After the death of Robert Champion last year, his parents decided to do what many parents would do. They sued who they thought was responsible.

In this case, they sued Florida A&M University (“FAMU”) for its failure to eradicate the hazing culture that had persisted at FAMU for years, likely decades — the hazing culture that resulted in their son’s death. In its response to the wrongful death lawsuit, through its attorney Rick Mitchell, FAMU responded with a 23-page motion to dismiss the lawsuit. It stated, “Respectfully, as a 26-year-old adult and leader in FAMU’s band, Mr. Champion should have refused to participate in the planned hazing event and reported it to law enforcement or University administrators. Under these circumstances, Florida’s taxpayers should not be held financially liable to Mr. Champion’s Estate for the ultimate result of his own imprudent, avoidable and tragic decision and death”. While the Champion family attorney Christopher Chestnut noted, “We cannot ignore the irony and audacity of an institution in blaming Robert for his death,” Champion’s parents say that FAMU is partly to blame for their son’s death.

In just the past few weeks, representatives of aspiring members of two other black student groups have sued those organizations over hazing issues. Christopher Rudder, 24, is suing Phi Beta Sigma Fraternity for alleged psychological and physical hazing that he suffered in 2009 while a student at Virginia State University. He seeks $1.7 million. Bernadette Carter, mother of Victoria T’yna-Ann Carter, is suing Delta Sigma Theta Sorority for the death of her daughter. Victoria Carter allegedly was hazed as she sought sorority membership at Eastern Carolina University. Due to sleep deprivation, she was killed in a car accident in 2010, when she fell asleep at the wheel.
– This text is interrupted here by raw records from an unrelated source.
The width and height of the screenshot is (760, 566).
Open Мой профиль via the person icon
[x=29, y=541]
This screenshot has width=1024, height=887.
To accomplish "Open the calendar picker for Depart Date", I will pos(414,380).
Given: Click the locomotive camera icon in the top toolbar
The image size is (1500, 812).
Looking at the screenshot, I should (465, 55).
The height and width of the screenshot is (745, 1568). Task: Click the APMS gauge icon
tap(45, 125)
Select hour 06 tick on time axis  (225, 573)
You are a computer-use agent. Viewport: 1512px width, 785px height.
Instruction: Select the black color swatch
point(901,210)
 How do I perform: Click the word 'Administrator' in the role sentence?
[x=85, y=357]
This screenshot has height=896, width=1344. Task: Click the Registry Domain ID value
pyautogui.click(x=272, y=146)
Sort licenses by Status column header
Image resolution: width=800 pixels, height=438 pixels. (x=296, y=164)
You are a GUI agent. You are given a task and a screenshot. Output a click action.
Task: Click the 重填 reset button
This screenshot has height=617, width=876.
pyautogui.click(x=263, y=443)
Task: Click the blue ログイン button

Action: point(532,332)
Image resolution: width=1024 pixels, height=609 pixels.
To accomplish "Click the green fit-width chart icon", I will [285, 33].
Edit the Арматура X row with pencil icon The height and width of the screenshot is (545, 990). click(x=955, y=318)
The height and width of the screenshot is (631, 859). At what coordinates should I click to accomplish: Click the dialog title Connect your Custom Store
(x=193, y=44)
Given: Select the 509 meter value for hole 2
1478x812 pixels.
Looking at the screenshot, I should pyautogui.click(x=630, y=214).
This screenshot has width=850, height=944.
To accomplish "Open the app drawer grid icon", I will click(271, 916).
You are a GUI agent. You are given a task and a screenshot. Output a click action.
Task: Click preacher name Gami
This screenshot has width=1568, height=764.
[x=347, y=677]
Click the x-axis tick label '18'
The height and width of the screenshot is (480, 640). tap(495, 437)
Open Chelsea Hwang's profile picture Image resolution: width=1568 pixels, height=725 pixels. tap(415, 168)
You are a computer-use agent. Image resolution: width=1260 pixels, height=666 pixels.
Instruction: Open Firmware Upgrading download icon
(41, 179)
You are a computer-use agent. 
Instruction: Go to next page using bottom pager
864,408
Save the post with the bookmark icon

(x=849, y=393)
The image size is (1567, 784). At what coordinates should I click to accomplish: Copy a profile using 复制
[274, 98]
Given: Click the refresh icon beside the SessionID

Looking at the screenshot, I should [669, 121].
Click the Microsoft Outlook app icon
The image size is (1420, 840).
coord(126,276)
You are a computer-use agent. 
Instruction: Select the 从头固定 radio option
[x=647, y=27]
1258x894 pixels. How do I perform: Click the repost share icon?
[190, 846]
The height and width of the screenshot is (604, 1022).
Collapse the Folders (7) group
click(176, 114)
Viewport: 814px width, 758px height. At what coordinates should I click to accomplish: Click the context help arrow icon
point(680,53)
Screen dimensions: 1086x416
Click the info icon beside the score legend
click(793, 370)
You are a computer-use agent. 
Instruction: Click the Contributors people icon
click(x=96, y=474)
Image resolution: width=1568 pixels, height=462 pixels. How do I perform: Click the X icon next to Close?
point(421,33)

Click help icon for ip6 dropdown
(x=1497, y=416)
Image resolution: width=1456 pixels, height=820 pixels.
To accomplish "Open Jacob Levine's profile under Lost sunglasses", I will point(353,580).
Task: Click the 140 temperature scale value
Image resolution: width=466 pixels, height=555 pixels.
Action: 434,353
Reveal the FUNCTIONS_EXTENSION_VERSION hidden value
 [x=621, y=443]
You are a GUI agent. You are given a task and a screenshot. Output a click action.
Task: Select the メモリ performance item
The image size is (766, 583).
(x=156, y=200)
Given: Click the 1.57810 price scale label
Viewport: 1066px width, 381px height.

While these deaths and injuries, and those suffered by many others, are tragic and problematic, it is a legitimate question to ask how much “blame” the aspiring members share. In part, it is a legal question. On the criminal side, at least sixteen states have language eliminating consent defenses in their anti-hazing statutes. On the civil side, Alabama is one of the few, if not the only, state that employs the assumption of risk doctrine to completely bar recovery for hazing against fraternities and sororities. Other jurisdictions recognize contributory negligence, which bans all recovery to the plaintiff due to his own negligence. Most jurisdictions, however, adhere to the doctrine of comparative negligence — reducing the amount of damages a plaintiff can recover in a negligence claim based on the plaintiff’s percentage of fault toward the injury. As such, both civilly and criminally, courts at least can and do entertain the notion that hazing victims can play some role in their hazing experiences.